First up, the Short Trigger and 10m replacement hose set I got from Direct Hoses is an utter game-changer! My standard Nilfisk lance and 4m hose set has been chucked in the shed and I don't think it will see daylight for a long time. The 10m hose allows me to get round the whole car without having to reposition the pressure washer, plus it doesn't get twisted up anywhere near as easily, thanks to its construction and the swivel on the short trigger - though I definitely need to pick up some of those 'hose roller' thingymajigs that go underneath your tyres to stop the hose from snagging as you manoeuvre round the car. Quick-release is heaven and being able to quickly twist the nozzle to get the best angle for each panel is so handy. If you're debating getting one of these quick-release short triggers, just do it!

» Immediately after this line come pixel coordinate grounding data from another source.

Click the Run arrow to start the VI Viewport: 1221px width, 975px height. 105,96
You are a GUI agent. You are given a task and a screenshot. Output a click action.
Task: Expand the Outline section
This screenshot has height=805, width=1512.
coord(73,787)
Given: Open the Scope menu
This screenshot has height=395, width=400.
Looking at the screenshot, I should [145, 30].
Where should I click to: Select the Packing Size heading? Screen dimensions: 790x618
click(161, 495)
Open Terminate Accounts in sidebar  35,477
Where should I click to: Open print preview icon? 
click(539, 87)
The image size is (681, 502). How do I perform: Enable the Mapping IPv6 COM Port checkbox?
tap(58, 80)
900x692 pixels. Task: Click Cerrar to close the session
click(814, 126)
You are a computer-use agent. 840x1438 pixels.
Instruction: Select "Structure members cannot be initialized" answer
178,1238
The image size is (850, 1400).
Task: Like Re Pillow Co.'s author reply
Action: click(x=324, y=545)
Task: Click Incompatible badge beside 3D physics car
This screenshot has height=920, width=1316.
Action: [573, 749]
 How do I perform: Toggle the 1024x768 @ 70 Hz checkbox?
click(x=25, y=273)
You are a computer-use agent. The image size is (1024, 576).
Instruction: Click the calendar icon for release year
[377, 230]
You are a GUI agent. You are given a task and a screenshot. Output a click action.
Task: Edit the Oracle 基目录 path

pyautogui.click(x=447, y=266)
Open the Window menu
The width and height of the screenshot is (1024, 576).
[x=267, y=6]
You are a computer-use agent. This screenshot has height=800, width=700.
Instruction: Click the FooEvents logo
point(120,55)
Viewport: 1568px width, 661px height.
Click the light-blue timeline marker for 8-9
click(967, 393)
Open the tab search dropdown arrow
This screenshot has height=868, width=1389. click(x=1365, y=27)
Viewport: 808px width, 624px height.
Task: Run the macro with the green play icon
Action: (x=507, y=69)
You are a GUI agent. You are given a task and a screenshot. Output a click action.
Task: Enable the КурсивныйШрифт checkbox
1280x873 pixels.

Last time around, I struggled a bit with the foam step - having too thin foam for my liking (which I thought was partly down to the Koch Chemie GSF) and ending up with over half my mixture left. This time was a completely different story, using the MTM Hydro 22.2 instead of the AutoBrite lance - which has now joined the Nilfisk lance & hose in the shed - and having swapped to the smaller orifice - which I figured was the right thing to do, as I am only using a Nilfisk C110 - and I was getting some crazy-thick foam. So much so, that I had to back off the mixture screw quite a bit, due to it burning through mixture way too fast. The MTM Hydro cannon is a brilliant bit of kit, though it's quite pricy and I am sure some will say "X foam cannon is just as good at half the price". That said, if it lasts me a couple of years, I will definitely feel that I have got my money's worth, as it is great at its job. Pretty sure I have found the sweet spot with regards to getting the right foam consistency now, although, I am still not seeing great results from the GSF with regards to cleaning power. I know that it's not supposed to be the best at breaking down traffic film and the like, due to being gentle, but I was expecting a little more than I am getting. I am thinking I should add a couple of cap-fulls of Koch Chemie Green Star to the mix to give it a bit of extra bite, but I am not sure if that will affect my ceramic coating. Suggestions and advice welcome.

Contact wash. Incredimitt & Reset. Brilliant! Job done. Enough said.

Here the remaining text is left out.